In winter, access to Uvs is possible mainly by plane, and during the summer the province is a three-day cross country drive away from the capital Ulan Bator. Most people are nomadic herders who live in small groups of isolated “gers,” large tents situated in the rolling grasslands that are covered in snow between November and April. Most make their living from raising goats, sheep, horses, camels, cows and yaks and during last year’s “dzud,” a high percentage of their livestock was wiped out, making many herders destitute, and as a result, more vulnerable to illness this winter.
Five of the 19 counties in the province were targeted for the project, chosen because of their distance from the provincial capital and high levels of under five-year-old mortality during the “dzud”.
The project pilot involved a range of activities.
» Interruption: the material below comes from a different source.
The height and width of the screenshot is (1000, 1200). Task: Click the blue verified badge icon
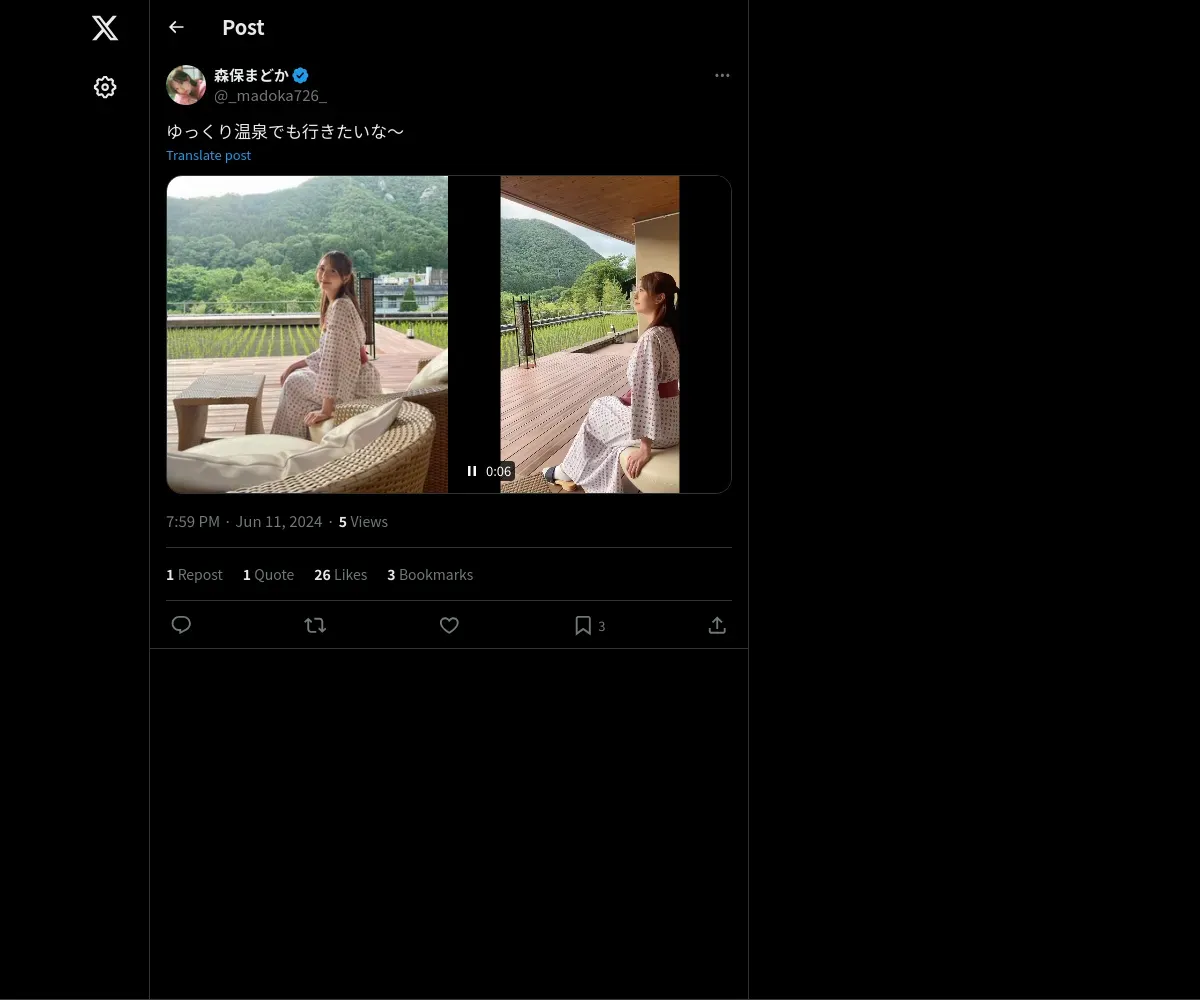(300, 75)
These included improving infrastructure in five regional health facilities, providing a back-up supply of essential drugs and supplies in provincial and county hospitals, distributing basic first aid kits to 3,000 herder families and giving refresher training and drugs to 16 community-based medical officers.
In the selected health centres, electricity supply and back up were repaired and window insulation was improved in hospital wards.
“The local level medical officers had varying levels of education and age. Some were in their 60s, but some were in their early 20s, but they were all very enthusiastic and studious,” said Dr Mark Stover, the medical coordinator of the project. “In the trainings we focused on helping the medical officers recognise medical emergencies, and we tried to cover the illnesses that we were told were most common in the winter.
Giving basic first aid kits to the herder population posed a logistical challenge, because many people live in isolated gers and these residents have no mobile phones or landlines.
“In the end, the bush telegraph worked well. Word of mouth about our distributions was how the information was spread,” said Christian Ferrier
The harsh winter has now begun in Mongolia, and in the spring, MSF teams will return to evaluate the project. In the meantime, MSF is looking into starting projects in the capital, Ulan Bator, focused on Tuberculosis, as well as the health needs of thousands of families who live in ger shanty settlements on the outskirts of the capital.